No, understood. Is there, and I apologize, a lot of numbers were flying around, so I'm not sure if this was actually part of the prepared commentary, but is it possible to say, of the propane weakness in the fourth quarter, how much of that came from, what you might call low demand, low volumes, versus shifting correlations, if you will, between propane and crude? Whether or not there's any activity, any ability to actually use more sort of clean propane hedges in the future, or is it just not a deep enough market to do that?
Well, I think the two factors, first of all, are inextricably tied together in terms of the way we manage the business. There certainly was softness in demand and softness in price. We're carrying a little bit more inventory at year-end than we would normally, but that's not something that's a huge concern. The volume impact is not something that's a huge concern for us, but it's more pricing related. Then with respect to your question on hedges, this is always something that we're managing carefully, week to week, really throughout the year.

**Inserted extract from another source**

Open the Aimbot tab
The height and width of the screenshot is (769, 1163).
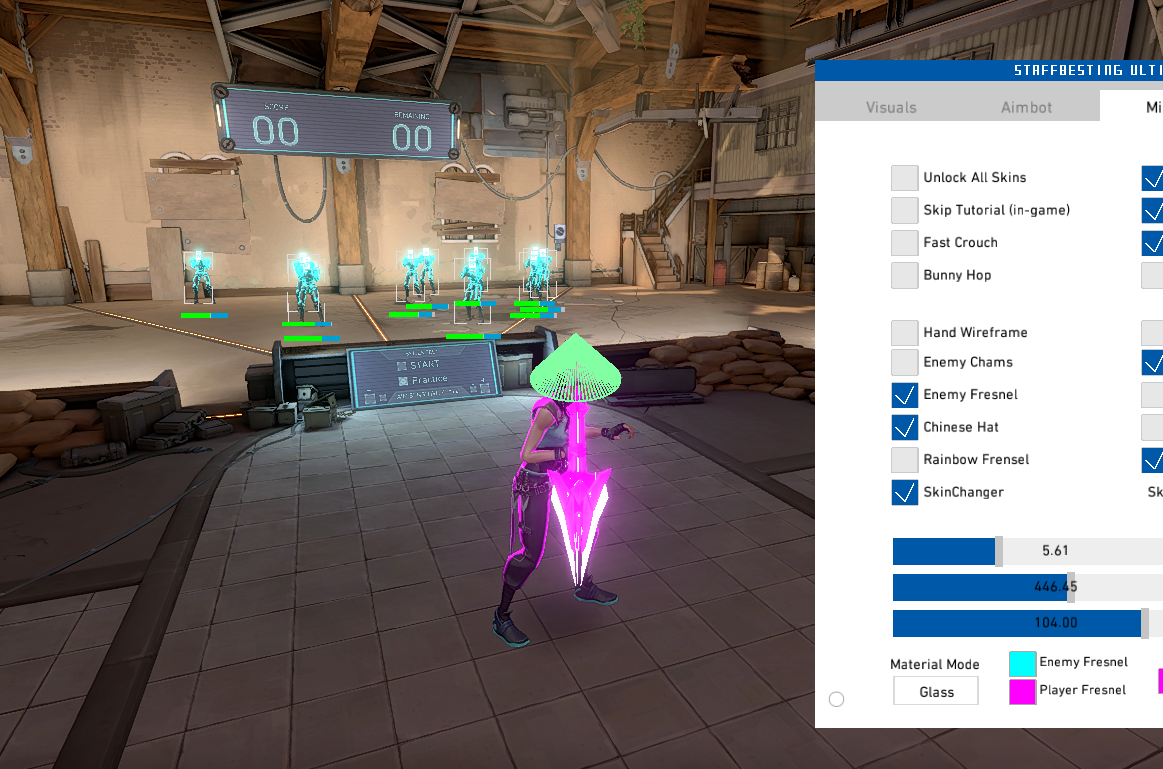click(1026, 107)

We can, of course, sell forward clean products at the U.S. hubs at Conway and Mont Belvieu. That is a possibility that we take advantage of from time to time.
The problem with that for us is that most of our exposure is at Edmonton, so you end up with a different kind of basis differential, a different kind of basis risk, if you like. It's also important to remember that, unlike a producer, we're not hedging a stream of production. We're actually hedging an inventory position that changes virtually day to day with the shifting supply and sales volumes that we see. It's important for us to be able to move fairly quickly on financial hedges, which requires a relatively liquid market. That's why we have chosen, for the most part, to go with crude oil-based financial contracts. As I said, we're always evaluating that strategy. I think it's fair to say in hindsight, it didn't work out quite as well for us in Q4 as it has historically.
We will continue to evaluate that strategy as we look forward. Great. No, I appreciate all that color. Thanks, guys.
Your next question comes from Matthew Akman from Scotiabank. Your line is open.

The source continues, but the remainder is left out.